2.2.1. Description de l’outil expérimental

Les tests de potentiels méthanogènes classiques comme présentés précédemment ne permettent pas un suivi précis des cinétiques de dégradation. Outre l’imprécision en termes de dynamique liée au suivi manuel, une des principales causes est un ratio substrat/inoculum trop important. En effet, dans ces conditions, la vitesse de production de méthane observée n’est pas directement liée à la cinétique de dégradation du substrat mais à des phénomènes de croissance de biomasse qui jouent un rôle limitant très important.
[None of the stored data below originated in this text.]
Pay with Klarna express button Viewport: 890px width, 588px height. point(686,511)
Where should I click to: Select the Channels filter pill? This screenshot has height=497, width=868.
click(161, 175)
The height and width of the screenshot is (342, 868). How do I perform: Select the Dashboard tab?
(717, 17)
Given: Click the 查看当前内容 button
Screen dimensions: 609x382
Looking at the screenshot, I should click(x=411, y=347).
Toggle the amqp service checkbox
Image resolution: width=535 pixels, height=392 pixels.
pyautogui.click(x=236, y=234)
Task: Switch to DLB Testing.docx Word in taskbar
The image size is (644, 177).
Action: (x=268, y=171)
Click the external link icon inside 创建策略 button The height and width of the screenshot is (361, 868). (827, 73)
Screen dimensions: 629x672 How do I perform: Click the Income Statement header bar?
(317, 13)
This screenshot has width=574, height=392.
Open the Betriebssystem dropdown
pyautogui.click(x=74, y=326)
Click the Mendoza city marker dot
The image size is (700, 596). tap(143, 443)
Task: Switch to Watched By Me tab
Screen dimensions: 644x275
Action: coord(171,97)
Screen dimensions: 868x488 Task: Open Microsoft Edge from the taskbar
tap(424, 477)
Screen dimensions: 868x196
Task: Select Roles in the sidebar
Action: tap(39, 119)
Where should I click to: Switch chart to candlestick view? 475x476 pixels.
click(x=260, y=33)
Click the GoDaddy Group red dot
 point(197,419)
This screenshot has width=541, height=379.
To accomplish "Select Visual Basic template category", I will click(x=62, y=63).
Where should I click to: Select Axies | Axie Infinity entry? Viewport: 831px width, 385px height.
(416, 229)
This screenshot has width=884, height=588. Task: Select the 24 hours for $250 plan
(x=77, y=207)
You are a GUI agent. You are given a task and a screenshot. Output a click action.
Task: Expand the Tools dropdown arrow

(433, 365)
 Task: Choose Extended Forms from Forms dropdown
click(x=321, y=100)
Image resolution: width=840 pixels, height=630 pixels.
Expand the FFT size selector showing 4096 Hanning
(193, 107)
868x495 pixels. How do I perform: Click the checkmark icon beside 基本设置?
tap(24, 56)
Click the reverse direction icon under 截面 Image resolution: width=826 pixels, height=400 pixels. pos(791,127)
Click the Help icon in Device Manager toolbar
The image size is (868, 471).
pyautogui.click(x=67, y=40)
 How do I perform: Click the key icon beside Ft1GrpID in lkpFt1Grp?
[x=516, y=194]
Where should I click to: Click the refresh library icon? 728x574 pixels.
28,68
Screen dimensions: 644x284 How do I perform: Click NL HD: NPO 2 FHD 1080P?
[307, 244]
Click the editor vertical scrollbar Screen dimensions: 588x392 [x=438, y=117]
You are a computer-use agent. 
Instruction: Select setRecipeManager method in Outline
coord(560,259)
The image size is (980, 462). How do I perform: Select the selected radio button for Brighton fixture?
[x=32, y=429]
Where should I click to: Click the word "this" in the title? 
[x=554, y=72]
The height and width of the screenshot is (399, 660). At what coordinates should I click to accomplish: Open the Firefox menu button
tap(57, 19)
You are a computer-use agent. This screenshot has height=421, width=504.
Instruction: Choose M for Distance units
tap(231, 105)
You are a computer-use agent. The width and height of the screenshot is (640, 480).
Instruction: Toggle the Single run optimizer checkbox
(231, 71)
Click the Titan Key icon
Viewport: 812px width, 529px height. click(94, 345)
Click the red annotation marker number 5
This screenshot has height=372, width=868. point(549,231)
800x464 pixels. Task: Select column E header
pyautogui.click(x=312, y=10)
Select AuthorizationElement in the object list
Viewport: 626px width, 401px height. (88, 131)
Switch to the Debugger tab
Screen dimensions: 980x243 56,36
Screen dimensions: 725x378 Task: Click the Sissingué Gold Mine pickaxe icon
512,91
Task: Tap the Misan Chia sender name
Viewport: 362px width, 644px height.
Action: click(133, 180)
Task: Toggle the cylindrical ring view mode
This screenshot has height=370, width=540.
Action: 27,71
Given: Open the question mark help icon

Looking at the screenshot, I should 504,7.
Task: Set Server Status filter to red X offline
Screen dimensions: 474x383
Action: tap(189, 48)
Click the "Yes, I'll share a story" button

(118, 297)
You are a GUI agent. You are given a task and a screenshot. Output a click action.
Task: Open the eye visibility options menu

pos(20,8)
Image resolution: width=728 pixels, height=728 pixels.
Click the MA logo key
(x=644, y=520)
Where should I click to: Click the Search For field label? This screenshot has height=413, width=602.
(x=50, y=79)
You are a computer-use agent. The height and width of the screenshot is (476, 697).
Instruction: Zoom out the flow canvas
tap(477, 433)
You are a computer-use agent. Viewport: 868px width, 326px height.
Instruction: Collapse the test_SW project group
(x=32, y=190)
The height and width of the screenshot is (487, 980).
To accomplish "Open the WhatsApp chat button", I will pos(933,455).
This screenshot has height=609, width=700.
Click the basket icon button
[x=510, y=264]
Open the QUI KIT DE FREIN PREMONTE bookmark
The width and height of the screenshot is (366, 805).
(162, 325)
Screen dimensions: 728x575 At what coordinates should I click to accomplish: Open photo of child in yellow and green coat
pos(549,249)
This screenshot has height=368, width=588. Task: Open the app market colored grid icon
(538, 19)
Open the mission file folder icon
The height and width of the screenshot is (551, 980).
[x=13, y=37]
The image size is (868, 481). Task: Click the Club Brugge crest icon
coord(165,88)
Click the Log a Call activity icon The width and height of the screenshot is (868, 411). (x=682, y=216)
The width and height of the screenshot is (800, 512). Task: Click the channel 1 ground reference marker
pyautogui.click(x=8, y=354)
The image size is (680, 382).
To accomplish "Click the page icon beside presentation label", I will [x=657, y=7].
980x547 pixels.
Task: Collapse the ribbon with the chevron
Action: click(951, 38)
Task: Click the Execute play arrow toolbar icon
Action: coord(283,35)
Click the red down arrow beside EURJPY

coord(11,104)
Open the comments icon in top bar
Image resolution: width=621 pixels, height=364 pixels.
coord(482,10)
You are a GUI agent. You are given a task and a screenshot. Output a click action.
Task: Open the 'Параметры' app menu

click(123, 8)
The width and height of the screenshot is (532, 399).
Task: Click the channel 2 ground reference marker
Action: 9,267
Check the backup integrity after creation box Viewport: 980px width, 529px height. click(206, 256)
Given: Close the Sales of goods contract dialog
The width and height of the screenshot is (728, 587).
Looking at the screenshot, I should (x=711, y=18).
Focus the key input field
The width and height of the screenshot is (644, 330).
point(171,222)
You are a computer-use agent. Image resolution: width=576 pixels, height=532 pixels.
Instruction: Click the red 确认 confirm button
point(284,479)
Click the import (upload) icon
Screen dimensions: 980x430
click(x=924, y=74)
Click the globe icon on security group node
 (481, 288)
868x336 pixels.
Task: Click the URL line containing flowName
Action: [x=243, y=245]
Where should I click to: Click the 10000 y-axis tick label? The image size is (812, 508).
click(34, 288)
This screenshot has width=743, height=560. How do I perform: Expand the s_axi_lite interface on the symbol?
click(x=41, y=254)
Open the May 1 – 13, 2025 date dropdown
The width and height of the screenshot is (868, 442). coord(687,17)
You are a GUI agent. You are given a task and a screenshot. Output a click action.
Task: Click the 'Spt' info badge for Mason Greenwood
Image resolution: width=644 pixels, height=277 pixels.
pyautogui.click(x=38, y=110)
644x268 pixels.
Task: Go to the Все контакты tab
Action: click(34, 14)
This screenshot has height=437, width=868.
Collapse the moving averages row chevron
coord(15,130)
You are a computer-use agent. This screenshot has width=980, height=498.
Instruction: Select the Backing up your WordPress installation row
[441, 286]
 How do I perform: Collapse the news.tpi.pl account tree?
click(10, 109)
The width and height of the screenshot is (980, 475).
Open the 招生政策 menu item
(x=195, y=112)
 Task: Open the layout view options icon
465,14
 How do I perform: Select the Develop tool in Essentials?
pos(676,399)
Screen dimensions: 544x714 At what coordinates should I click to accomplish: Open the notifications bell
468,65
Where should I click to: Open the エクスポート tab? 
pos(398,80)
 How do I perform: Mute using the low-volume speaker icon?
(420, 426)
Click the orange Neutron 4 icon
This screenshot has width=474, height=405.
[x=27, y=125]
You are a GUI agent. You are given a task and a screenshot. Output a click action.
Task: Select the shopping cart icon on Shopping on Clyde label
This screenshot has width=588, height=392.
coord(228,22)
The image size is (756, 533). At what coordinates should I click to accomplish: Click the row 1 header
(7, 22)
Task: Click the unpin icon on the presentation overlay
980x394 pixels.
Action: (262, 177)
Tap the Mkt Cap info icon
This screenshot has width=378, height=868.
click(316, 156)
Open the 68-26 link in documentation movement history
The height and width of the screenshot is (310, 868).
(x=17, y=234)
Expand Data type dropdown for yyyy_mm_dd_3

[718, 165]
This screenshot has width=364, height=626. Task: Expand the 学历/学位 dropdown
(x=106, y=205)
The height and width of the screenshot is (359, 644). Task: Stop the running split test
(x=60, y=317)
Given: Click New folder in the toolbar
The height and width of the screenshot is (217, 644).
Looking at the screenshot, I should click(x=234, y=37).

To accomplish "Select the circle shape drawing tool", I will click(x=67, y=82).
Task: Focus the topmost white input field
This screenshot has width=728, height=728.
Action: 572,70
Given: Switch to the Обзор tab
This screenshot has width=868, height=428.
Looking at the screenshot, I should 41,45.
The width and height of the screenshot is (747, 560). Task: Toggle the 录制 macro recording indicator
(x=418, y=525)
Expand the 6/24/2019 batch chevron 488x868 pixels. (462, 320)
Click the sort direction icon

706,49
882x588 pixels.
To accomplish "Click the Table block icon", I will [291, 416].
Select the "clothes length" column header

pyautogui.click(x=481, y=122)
Pour que le suivi de la vitesse de production de méthane en tests batch puisse être considéré comme un suivi indirect de la cinétique de dégradation du substrat, il faut appliquer des ratios substrats/inoculum environ 10 fois plus faibles que pour la détermination des potentiels méthanogènes (Yasui et al., 2009). Ainsi, pour assurer un suivi de précision et de résolution temporelle suffisante la mise au point d’un banc de 8 réacteurs batch sur lesquels la vitesse de production de biogaz est suivie en continu a été réalisée. La méthode de caractérisation des substrats associée à ces tests est appelée « respirométrie anaérobie » par analogie avec la respirométrie aérobie dont elle est inspirée (Yasui et al., 2008 & 2009).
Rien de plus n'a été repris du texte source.